Start of Block

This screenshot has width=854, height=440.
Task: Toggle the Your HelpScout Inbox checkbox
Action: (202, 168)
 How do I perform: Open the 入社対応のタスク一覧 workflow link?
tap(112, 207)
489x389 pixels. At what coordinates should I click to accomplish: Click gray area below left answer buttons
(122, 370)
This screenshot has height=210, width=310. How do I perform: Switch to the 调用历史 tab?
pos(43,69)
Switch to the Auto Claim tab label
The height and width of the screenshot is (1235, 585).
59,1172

End of Block
Start of Block

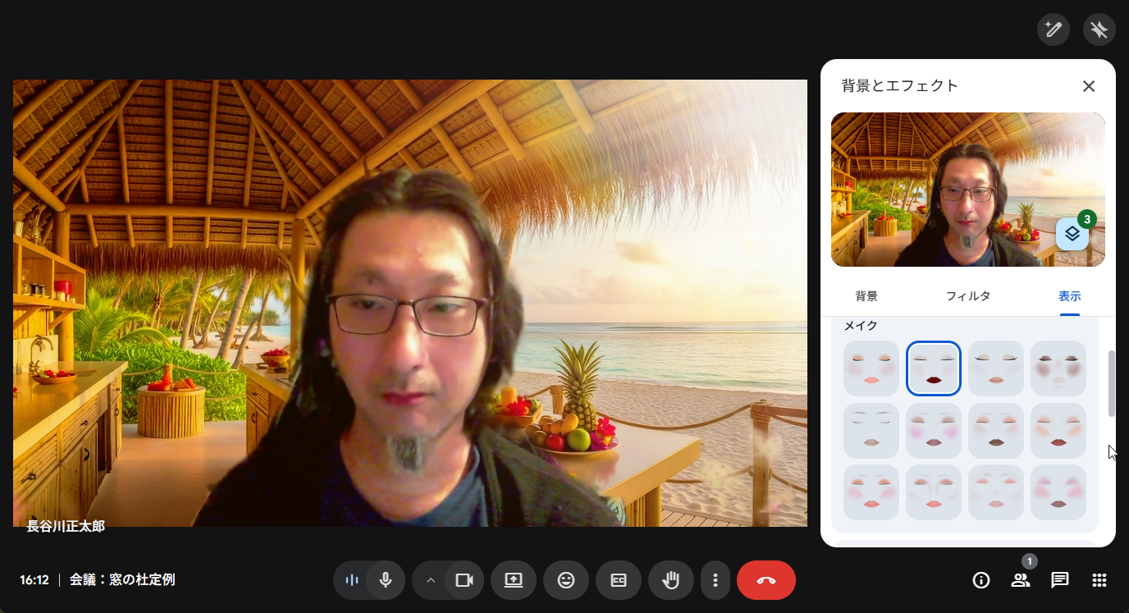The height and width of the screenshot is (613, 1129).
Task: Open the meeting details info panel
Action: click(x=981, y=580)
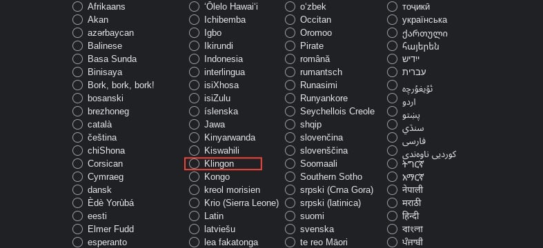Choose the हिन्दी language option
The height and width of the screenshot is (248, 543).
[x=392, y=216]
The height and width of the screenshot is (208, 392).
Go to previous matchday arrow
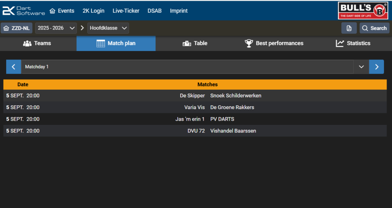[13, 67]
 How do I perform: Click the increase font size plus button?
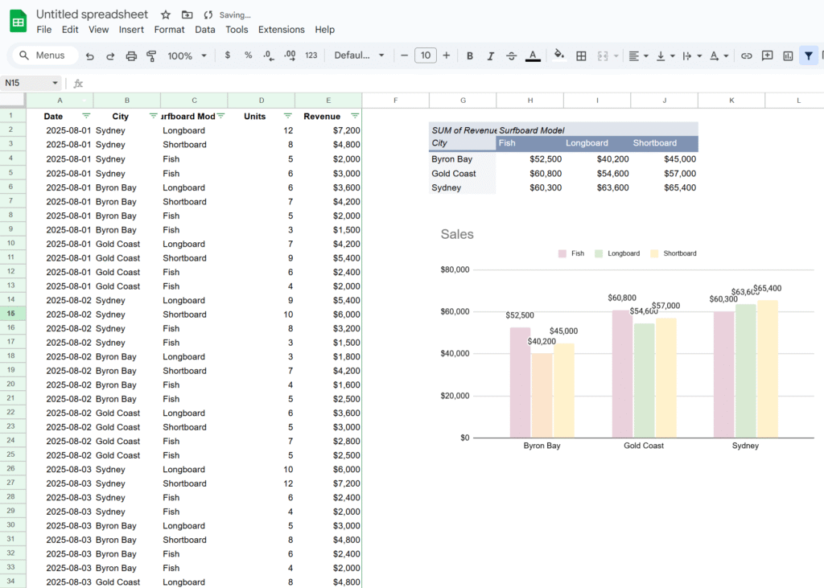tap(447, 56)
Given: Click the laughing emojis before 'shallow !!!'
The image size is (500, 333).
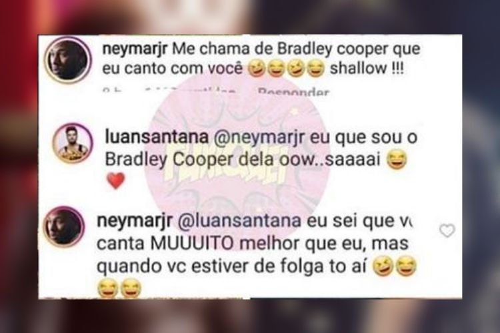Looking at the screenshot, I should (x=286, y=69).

End of Block

Starting at the line that has "How do I perform: Open" and ending at the line that has "Switch to the Auto Claim tab label", please write out the lines above exactly, leaving out all others.

▶ **Output for this exercise**:
 How do I perform: Open the 入社対応のタスク一覧 workflow link?
tap(112, 207)
489x389 pixels. At what coordinates should I click to accomplish: Click gray area below left answer buttons
(122, 370)
This screenshot has height=210, width=310. How do I perform: Switch to the 调用历史 tab?
pos(43,69)
Switch to the Auto Claim tab label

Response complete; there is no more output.